1. Overview

Apache Flink is a Big Data processing framework that allows programmers to process a vast amount of data in a very efficient and scalable manner.

In this article, we’ll introduce some of the core API concepts and standard data transformations available in the Apache Flink Java API. The fluent style of this API makes it easy to work with Flink’s central construct – the distributed collection.

First, we will take a look at Flink’s DataSet API transformations and use them to implement a word count program. Then we will take a brief look at Flink’s DataStream API, which allows you to process streams of events in a real-time fashion.

2. Maven Dependency

To get started we’ll need to add Maven dependencies to flink-java and flink-test-utils libraries:

<dependency>
    <groupId>org.apache.flink</groupId>
    <artifactId>flink-java</artifactId>
    <version>1.16.1</version>
</dependency>
<dependency>
    <groupId>org.apache.flink</groupId>
    <artifactId>flink-test-utils</artifactId>
    <version>1.16.1</version>
    <scope>test<scope>
</dependency>

3. Core API Concepts

When working with Flink, we need to know a couple of things related to its API:

  • Every Flink program performs transformations on distributed collections of data. A variety of functions for transforming data are provided, including filtering, mapping, joining, grouping, and aggregating
  • A sink operation in Flink triggers the execution of a stream to produce the desired result of the program, such as saving the result to the file system or printing it to the standard output
  • Flink transformations are lazy, meaning that they are not executed until a sink operation is invoked
  • The Apache Flink API supports two modes of operations — batch and real-time. If you are dealing with a limited data source that can be processed in batch mode, you will use the DataSet API. Should you want to process unbounded streams of data in real time, you would need to use the DataStream API

4. DataSet API Transformations

The entry point to the Flink program is an instance of the ExecutionEnvironment class — this defines the context in which a program is executed.

Let’s create an ExecutionEnvironment to start our processing:

ExecutionEnvironment env
  = ExecutionEnvironment.getExecutionEnvironment();

Note that when you launch the application on the local machine, it will perform processing on the local JVM. Should you want to start processing on a cluster of machines, you would need to install Apache Flink on those machines and configure the ExecutionEnvironment accordingly.

4.1. Creating a DataSet

To start performing data transformations, we need to supply our program with the data.

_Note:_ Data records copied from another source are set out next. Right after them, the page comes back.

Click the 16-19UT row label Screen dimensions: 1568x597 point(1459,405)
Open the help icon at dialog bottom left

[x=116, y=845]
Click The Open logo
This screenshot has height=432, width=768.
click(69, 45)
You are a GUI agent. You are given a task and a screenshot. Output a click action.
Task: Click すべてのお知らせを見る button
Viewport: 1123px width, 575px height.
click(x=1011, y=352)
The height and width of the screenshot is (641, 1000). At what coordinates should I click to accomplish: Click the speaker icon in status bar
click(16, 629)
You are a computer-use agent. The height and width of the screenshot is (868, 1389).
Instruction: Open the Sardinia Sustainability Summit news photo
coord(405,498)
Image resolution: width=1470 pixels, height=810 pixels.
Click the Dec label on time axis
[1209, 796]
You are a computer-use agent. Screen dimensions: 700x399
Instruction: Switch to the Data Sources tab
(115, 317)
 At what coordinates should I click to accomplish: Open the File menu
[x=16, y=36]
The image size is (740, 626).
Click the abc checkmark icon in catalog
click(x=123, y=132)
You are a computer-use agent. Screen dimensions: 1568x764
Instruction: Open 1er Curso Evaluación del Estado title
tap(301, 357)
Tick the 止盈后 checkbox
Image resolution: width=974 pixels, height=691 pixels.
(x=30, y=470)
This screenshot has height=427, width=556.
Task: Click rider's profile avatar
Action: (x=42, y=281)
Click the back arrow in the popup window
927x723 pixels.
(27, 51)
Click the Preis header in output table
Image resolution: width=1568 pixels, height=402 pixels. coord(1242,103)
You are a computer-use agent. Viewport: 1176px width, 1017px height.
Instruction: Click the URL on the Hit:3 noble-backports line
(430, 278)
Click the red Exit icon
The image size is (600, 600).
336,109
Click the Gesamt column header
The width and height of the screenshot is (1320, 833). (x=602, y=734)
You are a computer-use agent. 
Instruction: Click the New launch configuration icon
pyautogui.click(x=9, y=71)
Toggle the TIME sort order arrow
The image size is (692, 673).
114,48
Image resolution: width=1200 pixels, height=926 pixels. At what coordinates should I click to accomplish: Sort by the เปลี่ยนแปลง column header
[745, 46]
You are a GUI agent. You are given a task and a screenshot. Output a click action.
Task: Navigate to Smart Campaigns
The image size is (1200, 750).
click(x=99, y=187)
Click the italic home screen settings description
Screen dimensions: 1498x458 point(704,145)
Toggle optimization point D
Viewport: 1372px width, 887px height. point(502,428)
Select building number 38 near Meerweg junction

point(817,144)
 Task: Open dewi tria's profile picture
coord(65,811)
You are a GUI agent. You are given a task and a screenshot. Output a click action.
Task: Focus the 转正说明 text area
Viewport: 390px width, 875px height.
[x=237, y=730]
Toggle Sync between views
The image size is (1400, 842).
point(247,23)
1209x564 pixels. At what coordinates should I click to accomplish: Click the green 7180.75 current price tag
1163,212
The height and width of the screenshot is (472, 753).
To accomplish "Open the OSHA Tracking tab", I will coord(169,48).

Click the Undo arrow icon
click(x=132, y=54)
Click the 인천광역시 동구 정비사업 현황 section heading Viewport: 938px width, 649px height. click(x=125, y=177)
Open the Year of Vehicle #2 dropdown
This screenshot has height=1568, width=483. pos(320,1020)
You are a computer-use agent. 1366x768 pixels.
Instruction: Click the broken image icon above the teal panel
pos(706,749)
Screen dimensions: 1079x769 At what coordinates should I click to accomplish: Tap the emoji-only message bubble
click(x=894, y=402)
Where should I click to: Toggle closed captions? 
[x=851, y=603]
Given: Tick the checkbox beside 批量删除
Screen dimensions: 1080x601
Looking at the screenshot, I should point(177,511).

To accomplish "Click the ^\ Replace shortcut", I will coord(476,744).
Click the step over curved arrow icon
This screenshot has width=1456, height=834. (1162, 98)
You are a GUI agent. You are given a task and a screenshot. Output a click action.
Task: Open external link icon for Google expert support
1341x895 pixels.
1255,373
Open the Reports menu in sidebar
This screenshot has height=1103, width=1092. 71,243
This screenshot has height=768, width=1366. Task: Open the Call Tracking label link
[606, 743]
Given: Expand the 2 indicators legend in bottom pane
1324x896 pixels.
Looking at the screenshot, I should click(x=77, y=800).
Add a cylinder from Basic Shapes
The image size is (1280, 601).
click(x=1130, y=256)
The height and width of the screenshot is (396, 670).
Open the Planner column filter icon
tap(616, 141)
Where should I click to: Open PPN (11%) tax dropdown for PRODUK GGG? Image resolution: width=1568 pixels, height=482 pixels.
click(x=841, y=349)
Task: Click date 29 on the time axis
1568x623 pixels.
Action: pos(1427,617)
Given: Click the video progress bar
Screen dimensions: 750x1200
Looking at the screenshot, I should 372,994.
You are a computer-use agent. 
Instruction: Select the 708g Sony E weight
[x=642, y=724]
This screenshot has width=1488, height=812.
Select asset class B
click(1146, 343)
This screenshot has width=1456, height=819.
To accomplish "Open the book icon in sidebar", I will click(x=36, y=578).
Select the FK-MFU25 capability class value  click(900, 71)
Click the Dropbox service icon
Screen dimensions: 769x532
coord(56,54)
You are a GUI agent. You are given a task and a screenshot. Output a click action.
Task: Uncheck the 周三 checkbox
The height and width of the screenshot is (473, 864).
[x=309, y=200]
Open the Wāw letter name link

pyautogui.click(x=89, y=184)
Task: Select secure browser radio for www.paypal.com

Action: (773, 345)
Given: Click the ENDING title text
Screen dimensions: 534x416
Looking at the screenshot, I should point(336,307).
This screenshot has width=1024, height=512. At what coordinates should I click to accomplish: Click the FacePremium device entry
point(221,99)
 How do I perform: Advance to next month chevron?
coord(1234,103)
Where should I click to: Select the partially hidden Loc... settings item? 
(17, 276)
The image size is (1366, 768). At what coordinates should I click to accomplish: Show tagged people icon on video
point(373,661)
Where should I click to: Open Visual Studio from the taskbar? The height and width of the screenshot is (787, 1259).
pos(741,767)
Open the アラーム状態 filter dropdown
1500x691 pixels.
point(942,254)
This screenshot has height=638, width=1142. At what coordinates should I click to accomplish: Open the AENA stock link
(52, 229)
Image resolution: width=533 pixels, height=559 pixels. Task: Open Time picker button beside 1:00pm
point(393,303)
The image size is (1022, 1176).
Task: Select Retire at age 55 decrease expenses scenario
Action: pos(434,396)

Let’s create an instance of the DataSet class using our ExecutionEnvironement:

DataSet<Integer> amounts = env.fromElements(1, 29, 40, 50);

You can create a DataSet from multiple sources, such as Apache Kafka, a CSV, a file or virtually any other data source.

4.2. Filter and Reduce

Once you create an instance of the DataSet class, you can apply transformations to it.

Let’s say that you want to filter numbers that are above a certain threshold and next sum them all*.* You can use the filter() and reduce() transformations to achieve this:

int threshold = 30;
List<Integer> collect = amounts
  .filter(a -> a > threshold)
  .reduce((integer, t1) -> integer + t1)
  .collect();

assertThat(collect.get(0)).isEqualTo(90);

Note that the collect() method is a sink operation that triggers the actual data transformations.

4.3. Map

Let’s say that you have a DataSet of Person objects:

private static class Person {
    private int age;
    private String name;

    // standard constructors/getters/setters
}

Next, let’s create a DataSet of these objects:

DataSet<Person> personDataSource = env.fromCollection(
  Arrays.asList(
    new Person(23, "Tom"),
    new Person(75, "Michael")));

Suppose that you want to extract only the age field from every object of the collection. You can use the map() transformation to get only a specific field of the Person class:

List<Integer> ages = personDataSource
  .map(p -> p.age)
  .collect();

assertThat(ages).hasSize(2);
assertThat(ages).contains(23, 75);

4.4. Join

When you have two datasets, you may want to join them on some id field. For this, you can use the join() transformation.

Let’s create collections of transactions and addresses of a user:

Tuple3<Integer, String, String> address
  = new Tuple3<>(1, "5th Avenue", "London");
DataSet<Tuple3<Integer, String, String>> addresses
  = env.fromElements(address);

Tuple2<Integer, String> firstTransaction 
  = new Tuple2<>(1, "Transaction_1");
DataSet<Tuple2<Integer, String>> transactions 
  = env.fromElements(firstTransaction, new Tuple2<>(12, "Transaction_2"));

The first field in both tuples is of an Integer type, and this is an id field on which we want to join both data sets.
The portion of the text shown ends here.